» Source passage
Step 1: Instead of citing the kernel-of-a-linear-map fact, test each set directly against the three subspace axioms: contains 0, closed under addition, closed under scalar multiplication.
Step 2: $W_1$: the zero polynomial gives $0(1/2) = 0$, a rational number, so $0 \notin W_1$. Since every subspace must contain $0$, $W_1$ fails immediately.
Step 3: $W_2$: take $p(x) = 1$ and $q(x) = 2x$; both satisfy $p(1/2)=1$ and $q(1/2)=1$, so $p,q \in W_2$. But $(p+q)(1/2) = 1+1 = 2 \neq 1$, so $p+q \notin W_2$, meaning closure under addition fails. $W_2$ is not a subspace.
Step 4: $W_3$: let $p,q \in W_3$, so $p(1/2)=p(1)$ and $q(1/2)=q(1)$, and let $c$ be any scalar. Writing $s=p+q$ and $t=cp$: \[s(1/2) = p(1/2)+q(1/2) = p(1)+q(1) = s(1), \qquad t(1/2) = c\,p(1/2) = c\,p(1) = t(1)\] so $s,t \in W_3$. The zero polynomial trivially satisfies $0(1/2)=0=0(1)$, so $0 \in W_3$. All three axioms hold, so $W_3$ is a subspace.
Step 5: $W_4$: take $p(x) = x$, so $p'(x) = 1$ everywhere, giving $p'(1/2) = 1$, so $p \in W_4$. But $p+p = 2x$ has derivative $2$, so $(p+p)'(1/2) = 2 \neq 1$, meaning $p+p \notin W_4$. Closure under addition fails, so $W_4$ is not a subspace.
Step 6: Direct verification confirms only $W_3$ is a subspace. \[\boxed{W_3 = \{p \in V : p(1/2) = p(1)\}}\]

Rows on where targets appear

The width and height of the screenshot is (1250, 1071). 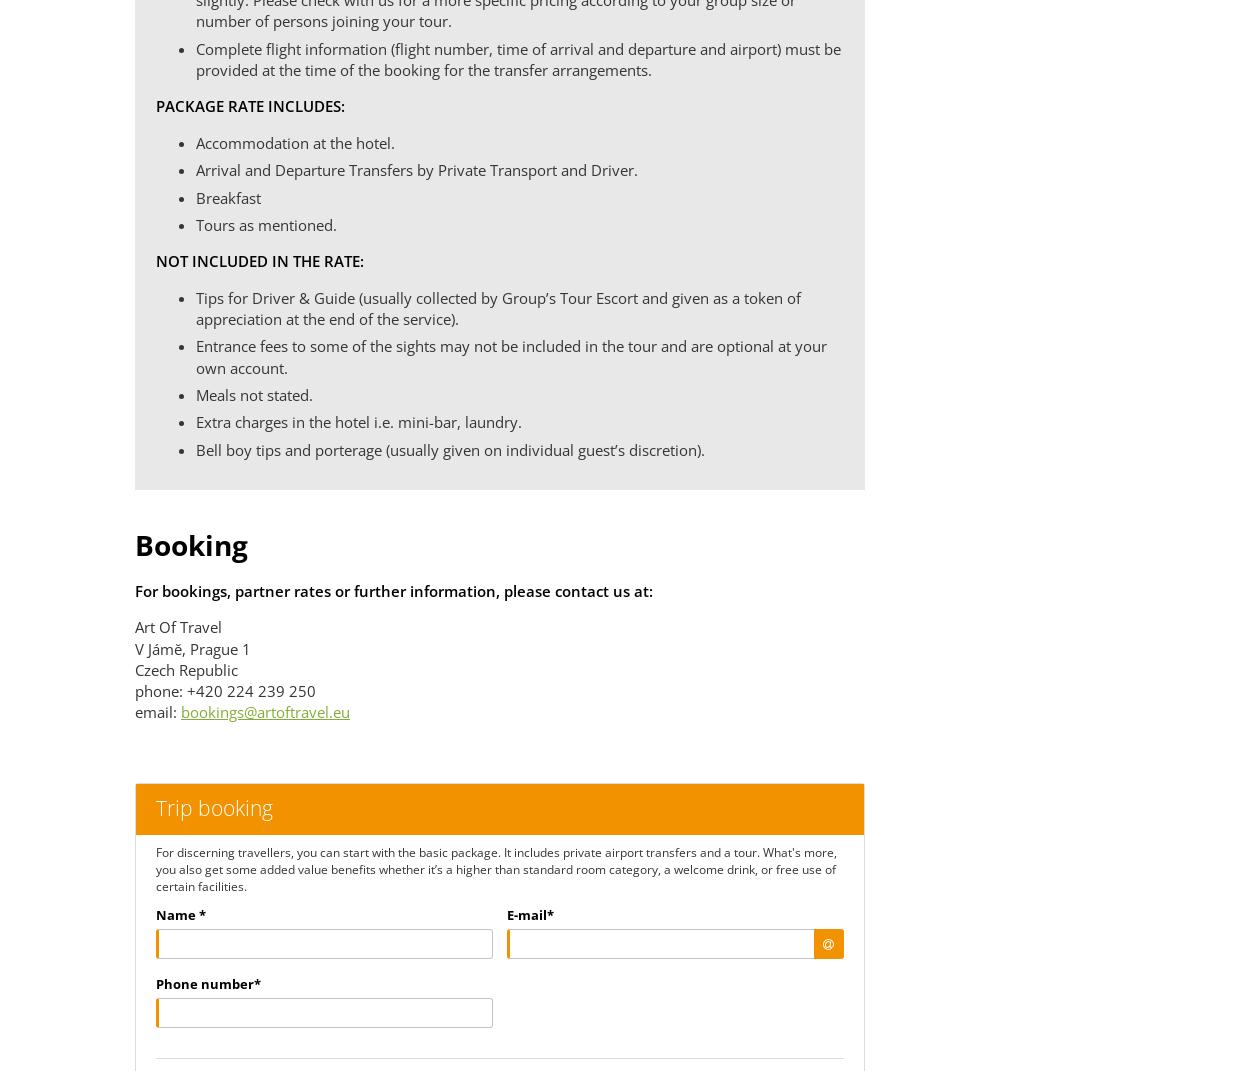 What do you see at coordinates (510, 355) in the screenshot?
I see `'Entrance fees to some of the sights may not be included in the tour and are optional at your own account.'` at bounding box center [510, 355].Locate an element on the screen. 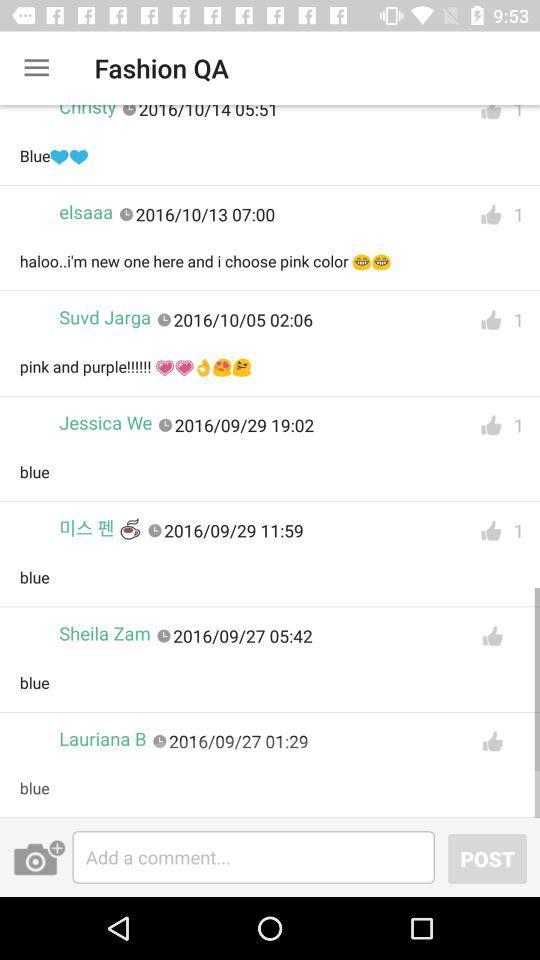  like comment is located at coordinates (490, 215).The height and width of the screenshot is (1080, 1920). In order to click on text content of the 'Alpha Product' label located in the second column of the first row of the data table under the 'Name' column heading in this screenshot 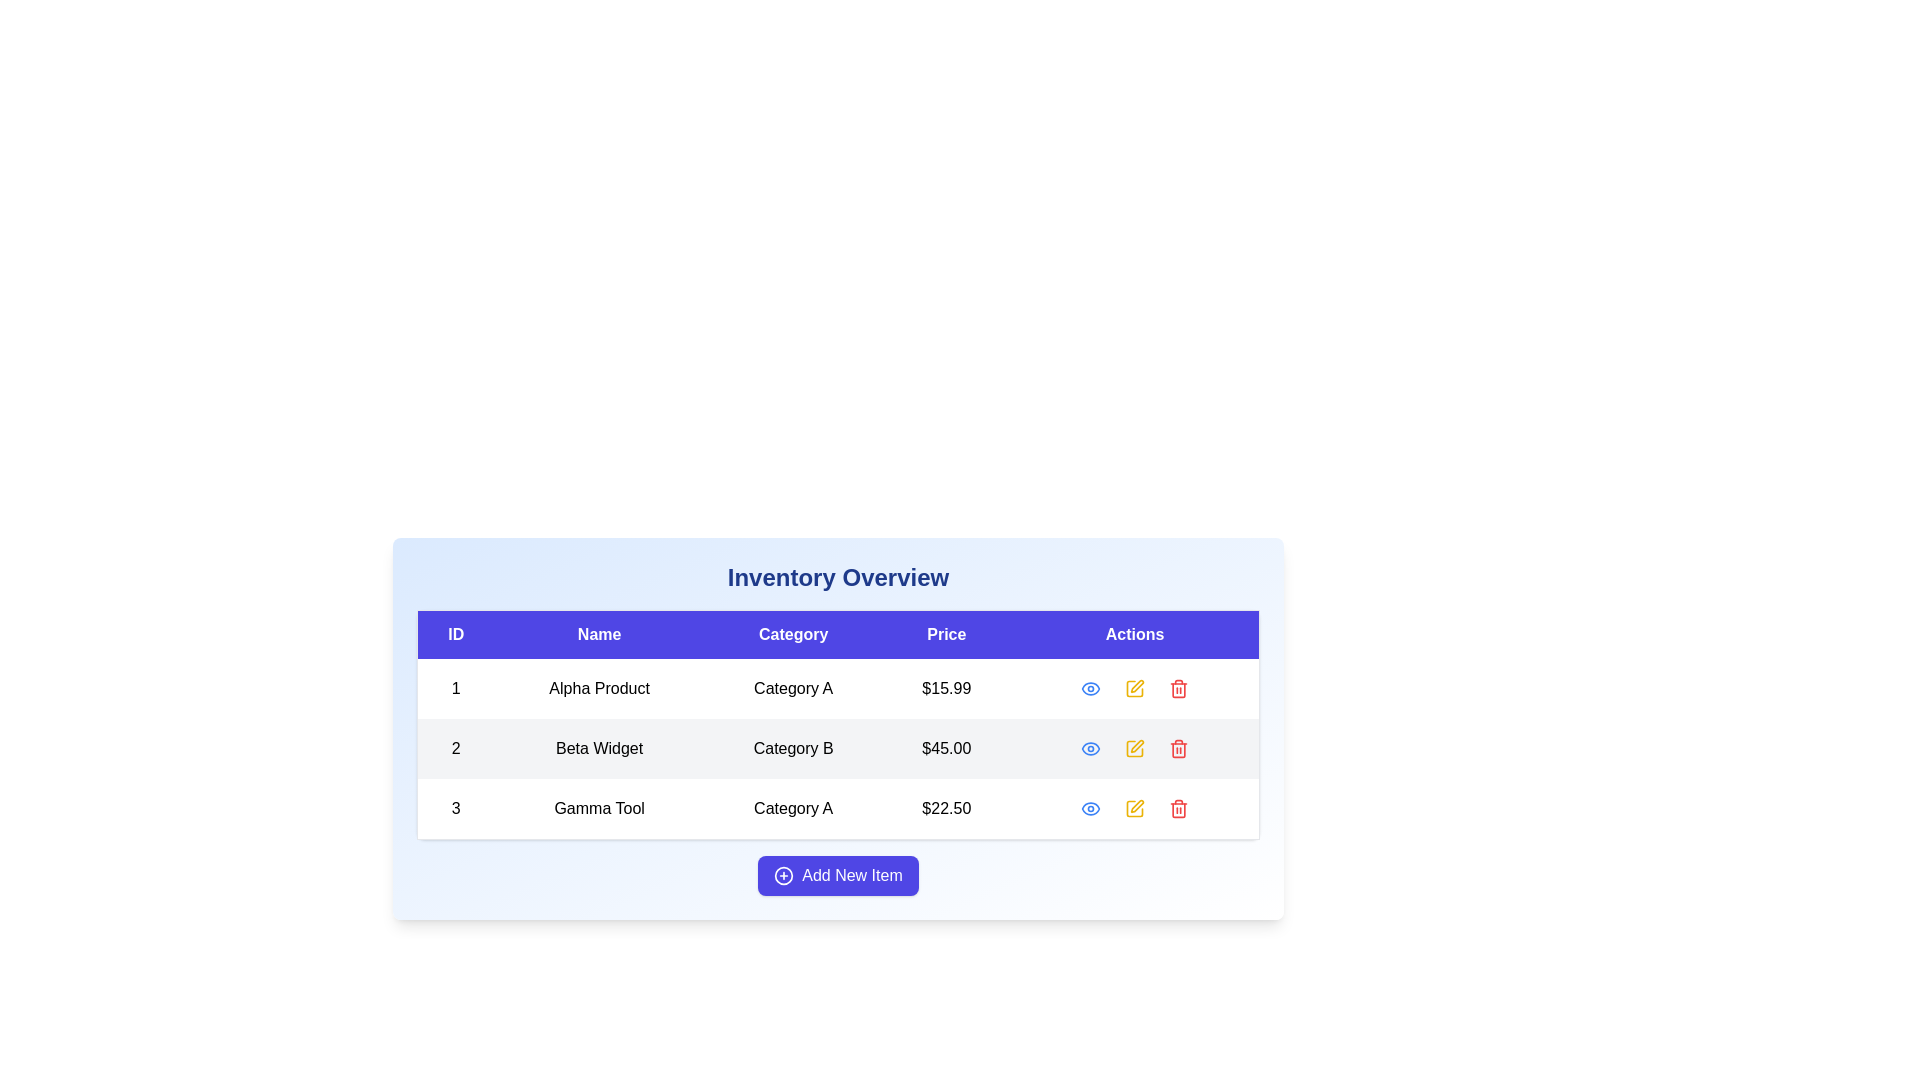, I will do `click(598, 688)`.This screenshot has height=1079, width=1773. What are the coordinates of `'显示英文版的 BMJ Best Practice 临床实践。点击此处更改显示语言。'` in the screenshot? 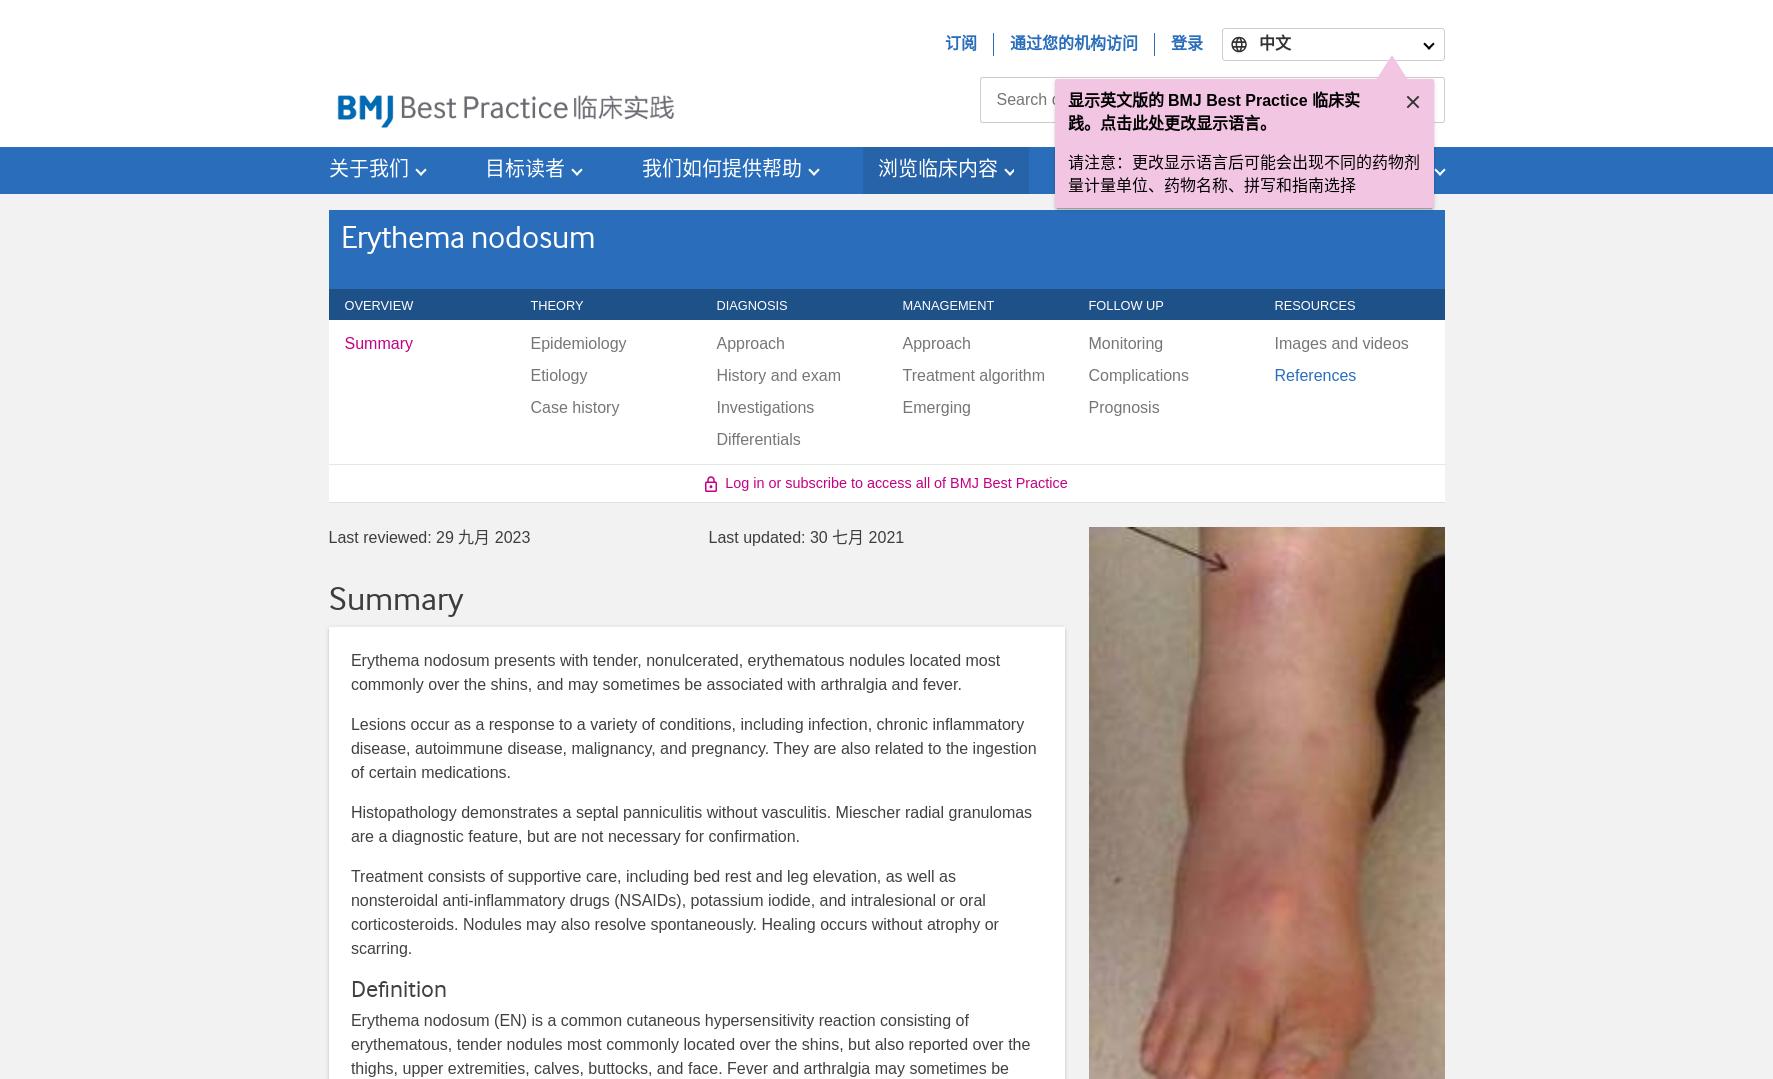 It's located at (1212, 111).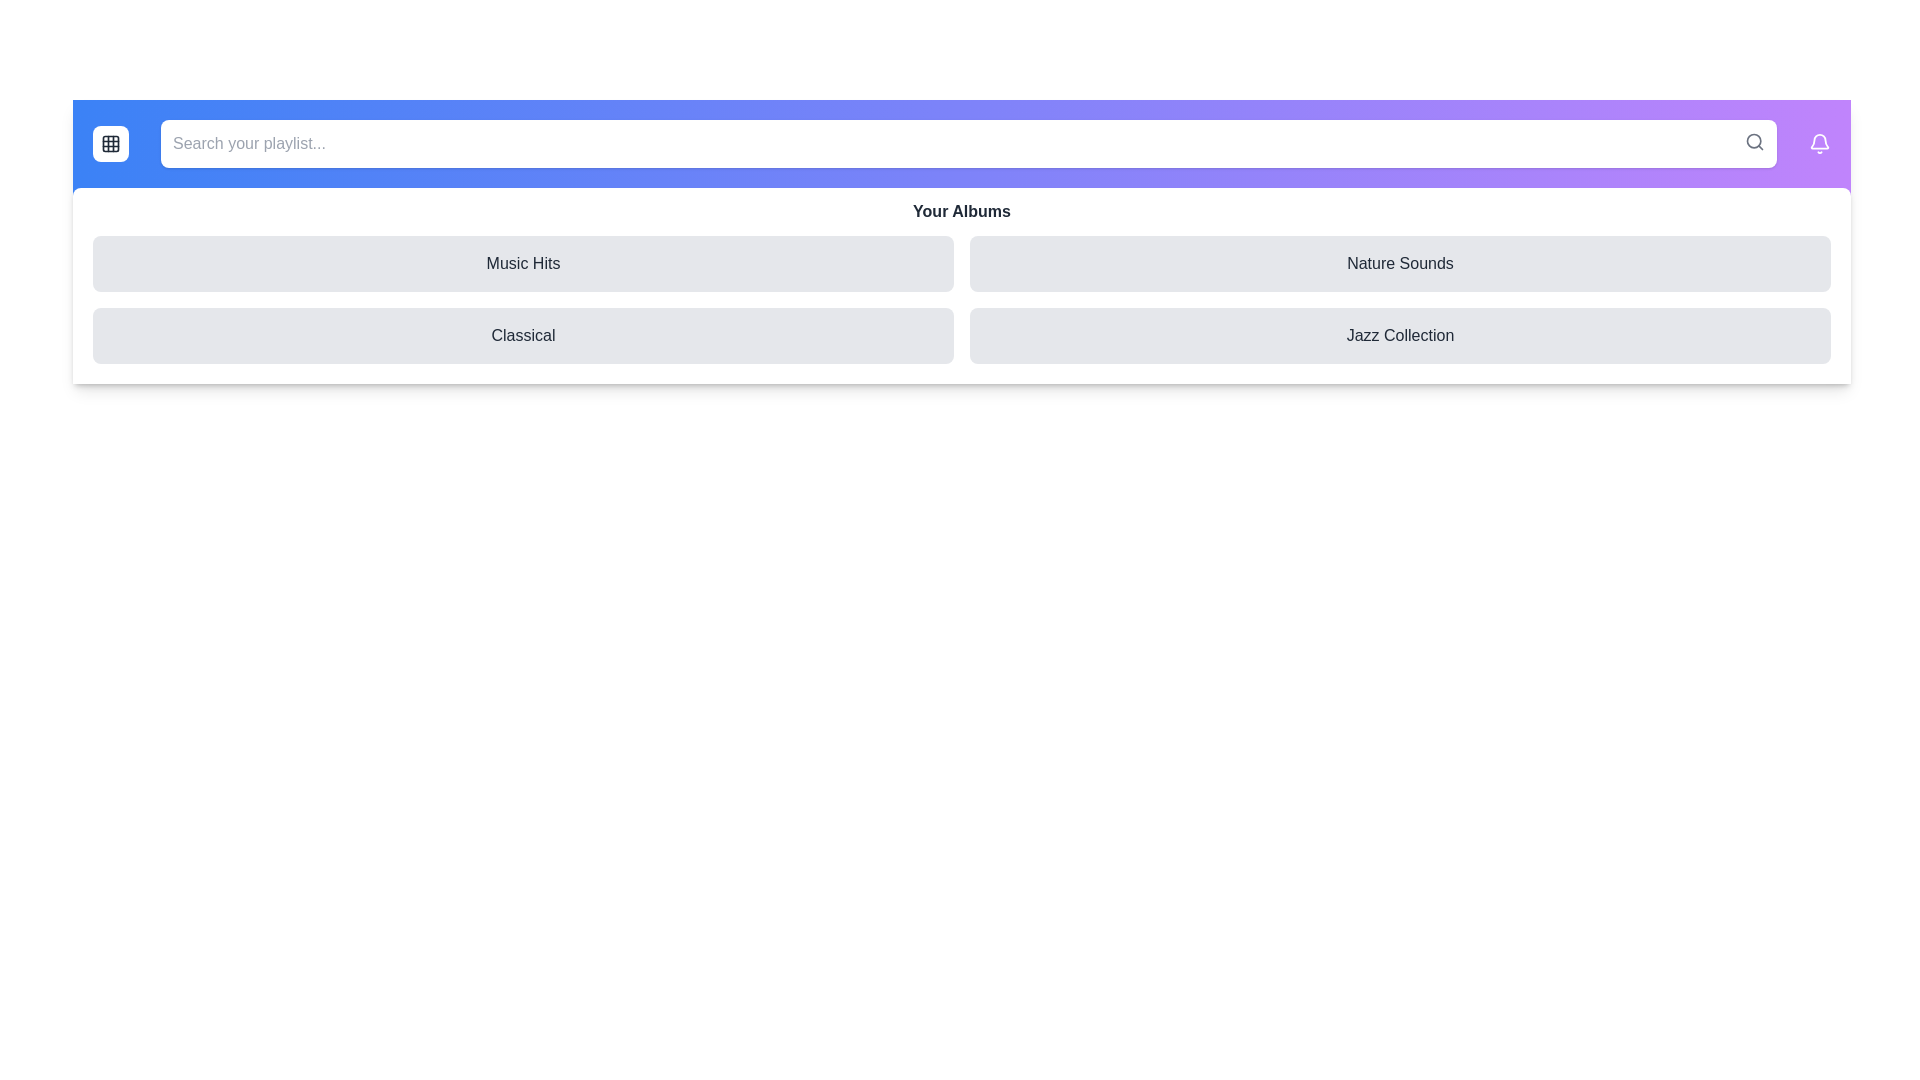  Describe the element at coordinates (1819, 142) in the screenshot. I see `the notification bell icon to view alerts` at that location.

» Goal of the exercise
Could you print the worked subspace solution from "Step 1: Instead" to "contain $0$, $W_1$ fails immediately."?

» Result of this exercise
Step 1: Instead of citing the kernel-of-a-linear-map fact, test each set directly against the three subspace axioms: contains 0, closed under addition, closed under scalar multiplication.
Step 2: $W_1$: the zero polynomial gives $0(1/2) = 0$, a rational number, so $0 \notin W_1$. Since every subspace must contain $0$, $W_1$ fails immediately.